_COSA FARE_
[A] Riassumi il paragrafo del brano che inizia con «Contenuto essenziale dell'atto di impugnazione», mantenendone i fatti principali.
[B] Duplica fedelmente la parte del brano che comincia con "La mancanza di specificità" e termina con "del 03/07/2007, Scicchitano).".
***** BRANO FORNITO *****
La mancanza di specificità del motivo, del resto, dev’essere apprezzata non solo per la sua genericità, come indeterminatezza, ma anche per la mancanza di correlazione tra le ragioni argomentate dalla decisione impugnata e quelle poste a fondamento dell’impugnazione ed, in entrambi i conduce, ai sensi dell’art. 591 cod. proc. pen., comma 1, lett. c), all’inammissibilità della stessa (Sez. 4, n. 18826 del 09/02/2012, Pezzo, Rv. 253849; Sez. 4, n. 256 del 18/09/1997, Ahmetovic, Rv. 210157; Sez. 4, n. 5191 del 29/03/2000, Barone, Rv. 216473; Sez. 1, n. 39598 del 30/09/2004, Burzotta, Rv. 230634; Sez. 4, n. 34270 del 03/07/2007, Scicchitano).
Contenuto essenziale dell’atto di impugnazione è, pertanto, innanzitutto il confronto puntuale (cioè con specifica indicazione delle ragioni di diritto e degli elementi di fatto che fondano il dissenso) con le argomentazioni del provvedimento il cui dispositivo si contesta, mediante l’individuazione dei capi e dei punti dell’atto impugnato che si intendono sottoporre a censura con espressione di un vaglio critico in ordine a ciascuno di essi analiticamente formulato, che consenta di dimostrare che il ragionamento del giudice è errato (ex plurimis: Sez. 5, n. 28011 del 15/02/2013, Sammarco, Rv.255568; Sez. 6, n. 22445 dell’8/09/2009, P.M. in proc. Candita, Rv. 244181).
2.2. Il Tribunale del riesame di Reggio Calabria, nella ordinanza impugnata, ha, peraltro, riportato analiticamente le censure svolte dal difensore della persona sottoposta ad indagini e, nel confutarle specificamente, ha diffusamente riportato le risultanze delle indagini e gli elementi probatori che assumono valenza gravemente indiziante nei confronti della ricorrente, descrivendoli compiutamente, episodio per episodio, sulla base della visione diretta delle immagini tratte dal monitoraggio audio e video dell’aula ove operavano la ricorrente e la collega R.G. .
Parimenti nella ordinanza impugnata risultano analiticamente descritte e puntualmente esaminate le condotte ritenute idonee ad integrare il delitto di maltrattamenti in famiglia e la commissione delle stesse direttamente ad opera dalla indagata o, in concorso, morale o materiale, con la collega R. , senza alcuna indebita traslazione di responsabilità penale da un autore all’altro, pur nella cornice unitaria del concorso di persone nel reato.
3. Con il secondo motivo la ricorrente si duole della violazione dell’art. 572 cod. pen., in quanto il Tribunale di Reggio Calabria nell’ordinanza impugnata non aveva verificato se l’indagata fosse o meno mossa da un personale animus corrigendi.
Le condotte poste in essere dalla indagata, come le lievi percosse e le tirate di cappelli, ancorché non commendevoli, si rivelavano, infatti, prive di rilievo penale, essendo obiettivamente inidonee ad esprimere reale violenza fisica o psicologica.
***** ESTRATTO DEL DATASET *****
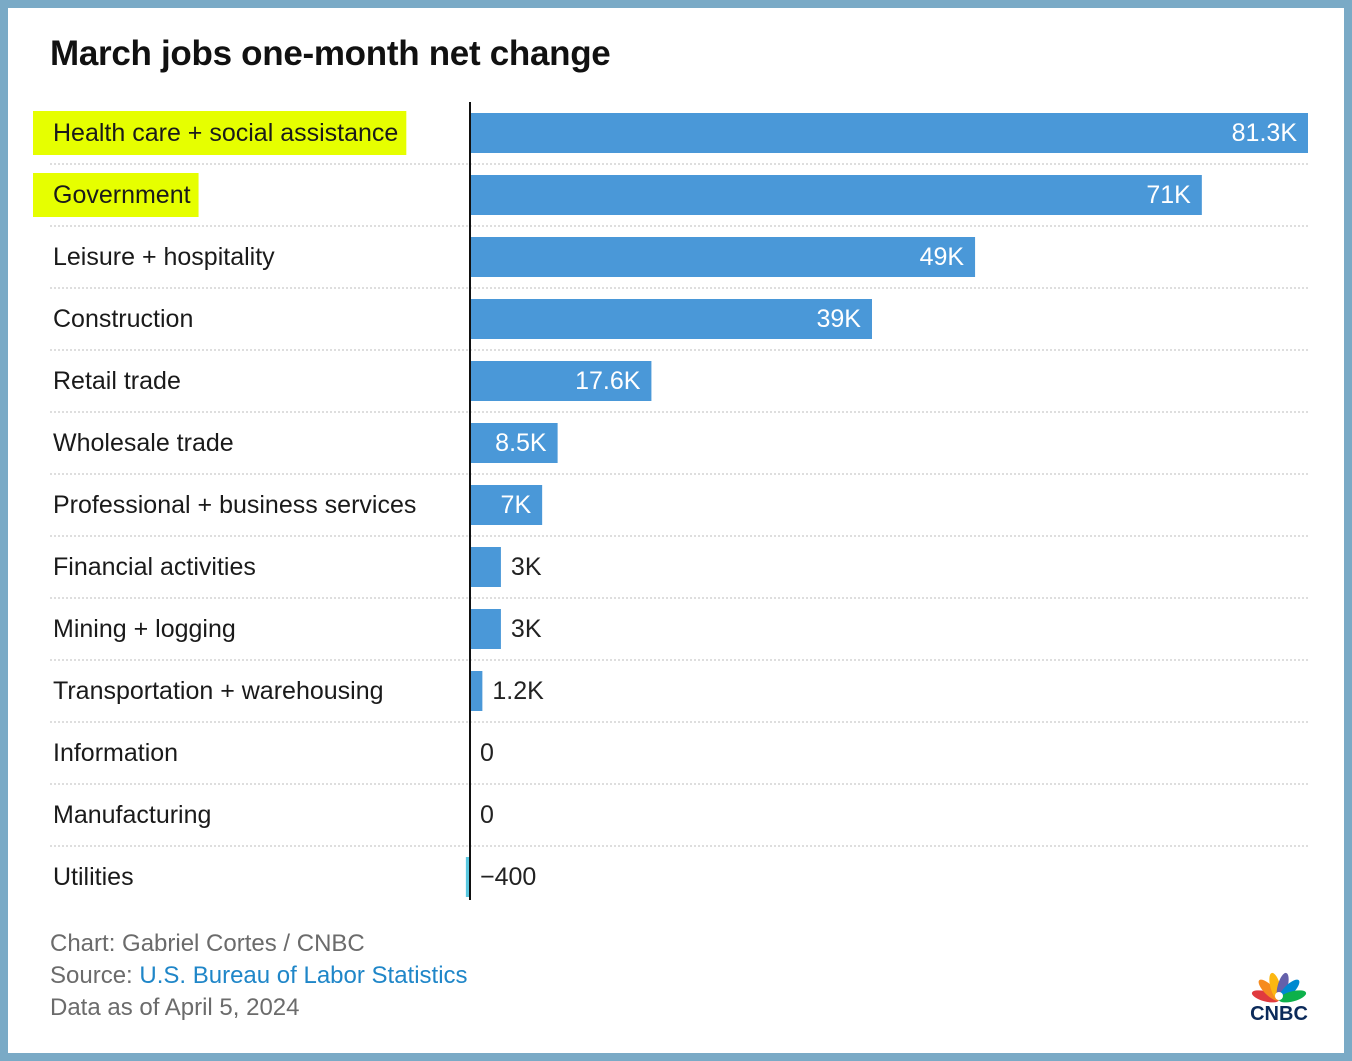  Describe the element at coordinates (208, 944) in the screenshot. I see `chart-credit: Chart: Gabriel Cortes / CNBC` at that location.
*****
_RISPOSTE PER COMPITO_
[A] L'atto di impugnazione deve anzitutto confrontarsi puntualmente con le argomentazioni del provvedimento contestato. Deve indicare in modo specifico le ragioni di diritto e gli elementi di fatto su cui si fonda il dissenso. Occorre individuare i capi e i punti dell'atto impugnato sottoposti a censura. Per ciascuno va formulata una critica analitica che dimostri l'errore nel ragionamento del giudice (Sez. 5, n. 28011 del 15/02/2013, Sammarco; Sez. 6, n. 22445 dell'8/09/2009, P.M. in proc. Candita).

[B]
La mancanza di specificità del motivo, del resto, dev’essere apprezzata non solo per la sua genericità, come indeterminatezza, ma anche per la mancanza di correlazione tra le ragioni argomentate dalla decisione impugnata e quelle poste a fondamento dell’impugnazione ed, in entrambi i conduce, ai sensi dell’art. 591 cod. proc. pen., comma 1, lett. c), all’inammissibilità della stessa (Sez. 4, n. 18826 del 09/02/2012, Pezzo, Rv. 253849; Sez. 4, n. 256 del 18/09/1997, Ahmetovic, Rv. 210157; Sez. 4, n. 5191 del 29/03/2000, Barone, Rv. 216473; Sez. 1, n. 39598 del 30/09/2004, Burzotta, Rv. 230634; Sez. 4, n. 34270 del 03/07/2007, Scicchitano).